Now let's make it very simple example, you immediately need wood in your stove and fire otherwise the fire will go out. You order some wood and they are immediately delivered by a truck coming towards your house.( Fat ) But it will ne a while till they are there.

In the mean time you send your kids behind the house to bring up some wood as well , but it will take some time as well ( Glucose - liver ). Now you have some wood left in the basement and your wife goes and picks that up ( glucose in your muscle cell ) but you see that the fire will go out any moment so you take the last few wood pieces from beside the fire place and move it in ( CrPh ) and to avoid that you throw some paper in (ATP ) .

Now you can just hope , that if the paper is gone and the last wood pieces are burnt the delivery from your wife just arrives at the right time and so on.

So as the delivery system start moving towards the ATP demand, there's bigger the chance that if the high energy systems run out you very fast you can again deliver faster.

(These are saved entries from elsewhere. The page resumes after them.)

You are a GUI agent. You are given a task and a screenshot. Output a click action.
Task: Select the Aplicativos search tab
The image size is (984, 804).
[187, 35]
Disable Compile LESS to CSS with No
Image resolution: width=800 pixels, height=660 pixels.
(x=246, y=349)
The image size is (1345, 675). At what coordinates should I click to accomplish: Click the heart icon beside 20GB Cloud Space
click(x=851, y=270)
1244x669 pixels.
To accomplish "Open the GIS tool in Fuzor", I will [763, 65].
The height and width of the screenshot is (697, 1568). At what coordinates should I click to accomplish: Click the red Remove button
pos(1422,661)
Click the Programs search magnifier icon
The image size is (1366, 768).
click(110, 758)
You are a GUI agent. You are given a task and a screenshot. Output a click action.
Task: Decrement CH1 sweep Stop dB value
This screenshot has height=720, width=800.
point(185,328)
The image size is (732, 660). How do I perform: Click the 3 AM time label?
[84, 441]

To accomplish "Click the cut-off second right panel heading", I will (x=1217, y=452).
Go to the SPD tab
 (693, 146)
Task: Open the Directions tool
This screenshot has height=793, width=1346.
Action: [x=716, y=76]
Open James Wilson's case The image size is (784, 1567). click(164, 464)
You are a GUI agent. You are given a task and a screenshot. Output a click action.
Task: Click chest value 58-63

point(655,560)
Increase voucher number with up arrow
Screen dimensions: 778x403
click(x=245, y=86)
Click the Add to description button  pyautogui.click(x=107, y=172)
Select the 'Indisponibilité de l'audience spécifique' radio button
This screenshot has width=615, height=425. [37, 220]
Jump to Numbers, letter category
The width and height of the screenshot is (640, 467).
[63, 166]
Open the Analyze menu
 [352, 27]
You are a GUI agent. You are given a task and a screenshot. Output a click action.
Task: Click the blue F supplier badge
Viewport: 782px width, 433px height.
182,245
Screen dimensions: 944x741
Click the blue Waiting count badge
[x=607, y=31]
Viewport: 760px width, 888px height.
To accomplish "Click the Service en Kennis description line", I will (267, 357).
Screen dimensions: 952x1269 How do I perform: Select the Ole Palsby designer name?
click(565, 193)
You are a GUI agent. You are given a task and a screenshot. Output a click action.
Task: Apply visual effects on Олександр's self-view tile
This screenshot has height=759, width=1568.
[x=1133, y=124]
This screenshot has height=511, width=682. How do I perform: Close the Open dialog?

So the lactate as it is, perhaps something you could compare with too much wood in the fire place and the fire will go out , because of too much wood but not enough for "Time" and O2 to burn this properly to deliver the ATP fast enough for the demand.

Now you can save the fire when you take that wood out. It is slightly burnt but you still can use it later and it will burn easy.

By taking the wood out and perhaps using it in the other fire place you :-

a) save the actual fire and b ) re-use teh wood in another place where it can aswell be burnt.

So the too much wood 9(lactate ) is just at the moment in the "wrong " place to be used as an energy source, but by moving the lactate out of the "overloaded" fireplace ( moving lactate (MCT1 MCT4 ) into another area , where it may be used to create energy you solve 2 problems :-

1 . The lactate will on it's way out take with it some H+ with it ( helping to buffer the pH ) and
2. Will be helping to produce ATP faster in an area , where we still can use lactate as an energy source with oxygen.

I think Juerg has answered your question Sylv.